One indication of just how much attention Moscow is devoting to this issue is a letter that Larisa Khoperskaya, a specialist on ethnic conflicts who, along with her husband, sociologist Viktor Kharchenko, has been working in the Russian embassy in Bishkek, has sent to a Moscow portal (www.liberty.ru/Themes/Etnonacionalizm-v-dejstvii-trevozhnye-tendencii-v-Kirgizii).
Khoperskaya says that immediately after the events of April 7, when the old Kyrgyz government was overthrown in Bishkek, people began telephoning the Russian embassy to report “threats and acts of violence on an ethnic basis,” although later when queried, they often refused to confirm this, possibly fearing persecution if they did so, she adds.
In the first days after the fall of Bakiyev, Kyrgyz demonstrators broke into stores and enterprises, many of which belonged to Russians or other non-Kyrgyz groups, including Jews. And she cites the Izrus.co.il report about “pogroms in Bishkek” that was posted on April 8 (izrus.co.il/diasporaIL/article/2010-04-08/9307.html).
Over the next few days, more reports of ethnic tensions came in to the Russian embassy, Khoperskaya says, not only from Russians in Bishkek but also from Russians living in other parts of Kyrgyzstan. In many cases, she says, actions against Russians appear to have been sparked by people associated with the new powers that be.

Exercise set
a) In the Kyrgyzstan text, what happened in Bishkek on April 7?
b) Extract the passage of the Kyrgyzstan text between "Khoperskaya says that" and "so, she adds.", inclusive.

(Records from a dataset)
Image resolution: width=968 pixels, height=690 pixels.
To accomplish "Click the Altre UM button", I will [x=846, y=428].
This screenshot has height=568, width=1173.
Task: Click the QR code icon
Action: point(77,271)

Exercise answers
a) The old Kyrgyz government was overthrown.

b)
Khoperskaya says that immediately after the events of April 7, when the old Kyrgyz government was overthrown in Bishkek, people began telephoning the Russian embassy to report “threats and acts of violence on an ethnic basis,” although later when queried, they often refused to confirm this, possibly fearing persecution if they did so, she adds.